Announcement

Collapse
No announcement yet.

Concurrent integration posts

Collapse
X
 
  • Time
  • Show
Clear All
new posts

  • Concurrent integration posts

    Hi all and ex-Glog friends,
    I am looking for feedback and input on concurrent integration posting volume (WMServlet).

    The issue is.. integration is posting like a dream.
    Then suddenly integration starts posting very slowly.. as in only a few posts per minute.. or even a few minutes between posts..
    *Posting via BizTalk

    I found that an RDP application on the app/web server (vino-server) was eating 99.9% CPU.
    When integration slowed to a crawl, vino-server showed for the first time on TOP, at the top with 99.9 CPU.
    *Direct correlation between integration slowing and vino-server taking 99.9 CPU

    Killing vino-server restored idle CPU. but integration never picked back up..
    Biztalk still posted very slowly.. as described above.. so I am just not clear here..
    I was wondering if maybe there were too many hung connections wanting to timeout.. but wasn't sure.

    I tried to make sense of netstat.. but again wasn't clear exactly..

    I checked google and this is a known issue with vino-server.. taking 100% CPU - it's a bug.

    I am fairly convinced that the vino-server app is the cause of the issue.. but noone seems to want to believe me.
    THus, I am looking to the big guns for some input.

    Quick specs on Test system being used:
    OTM 5.5 CU02 #4
    App and Web are on the same box
    *** App is OAS
    OS = Red Hat Linux
    4 CPU's, 4 GB ram

    DB: 10g 10.2.0.3
    Win 2003
    4 CPU's, 4 GB ram
    SAN storage

    Not high-end specs.. but a Test instance.

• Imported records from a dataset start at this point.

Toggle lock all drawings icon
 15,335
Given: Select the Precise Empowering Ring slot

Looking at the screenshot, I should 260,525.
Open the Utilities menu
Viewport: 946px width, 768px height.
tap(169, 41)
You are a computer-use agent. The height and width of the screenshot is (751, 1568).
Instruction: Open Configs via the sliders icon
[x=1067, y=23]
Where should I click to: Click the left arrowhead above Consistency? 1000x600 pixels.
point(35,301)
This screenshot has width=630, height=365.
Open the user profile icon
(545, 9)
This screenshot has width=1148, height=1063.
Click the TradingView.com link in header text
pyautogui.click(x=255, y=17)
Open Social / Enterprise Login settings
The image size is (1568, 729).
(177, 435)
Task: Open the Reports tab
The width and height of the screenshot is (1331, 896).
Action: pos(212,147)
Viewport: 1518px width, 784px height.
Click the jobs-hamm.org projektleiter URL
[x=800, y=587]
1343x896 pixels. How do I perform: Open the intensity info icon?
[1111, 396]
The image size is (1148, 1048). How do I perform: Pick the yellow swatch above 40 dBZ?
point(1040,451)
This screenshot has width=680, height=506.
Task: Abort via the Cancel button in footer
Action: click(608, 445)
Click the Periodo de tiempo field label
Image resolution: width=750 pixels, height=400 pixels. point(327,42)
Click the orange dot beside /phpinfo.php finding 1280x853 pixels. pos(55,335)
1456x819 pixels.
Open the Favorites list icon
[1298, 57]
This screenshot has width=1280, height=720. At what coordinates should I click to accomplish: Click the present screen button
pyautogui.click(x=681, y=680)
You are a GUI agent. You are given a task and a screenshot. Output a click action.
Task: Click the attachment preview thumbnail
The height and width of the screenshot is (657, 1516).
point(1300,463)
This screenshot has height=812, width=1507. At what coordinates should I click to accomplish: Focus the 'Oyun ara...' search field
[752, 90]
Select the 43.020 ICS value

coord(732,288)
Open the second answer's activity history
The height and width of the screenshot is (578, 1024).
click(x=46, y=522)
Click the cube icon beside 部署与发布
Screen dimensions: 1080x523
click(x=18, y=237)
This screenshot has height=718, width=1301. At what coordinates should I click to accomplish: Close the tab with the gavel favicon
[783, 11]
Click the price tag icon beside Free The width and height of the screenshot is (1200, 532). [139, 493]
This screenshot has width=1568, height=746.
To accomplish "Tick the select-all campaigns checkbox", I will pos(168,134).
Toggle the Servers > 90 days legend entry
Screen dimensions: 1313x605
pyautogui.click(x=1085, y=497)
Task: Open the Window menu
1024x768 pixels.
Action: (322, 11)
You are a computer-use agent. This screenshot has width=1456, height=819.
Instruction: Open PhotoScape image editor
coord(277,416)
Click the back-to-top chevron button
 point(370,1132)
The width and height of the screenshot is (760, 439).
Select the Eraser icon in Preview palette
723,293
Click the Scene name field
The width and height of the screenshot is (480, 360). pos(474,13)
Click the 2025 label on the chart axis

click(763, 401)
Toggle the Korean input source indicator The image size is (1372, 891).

    Assuming for a second nothing is wrong with this instance and everything is working ok,
    can someone please provide input on the following:

    My first question is about concurrent posts to WMServlet.
    What actually controls this limit ?
    I see tomcat config shows maxthreads 500

    *CLient uses BizTalk to HTTPPOST and Biztalk can grow to hundreds of concurrent threads.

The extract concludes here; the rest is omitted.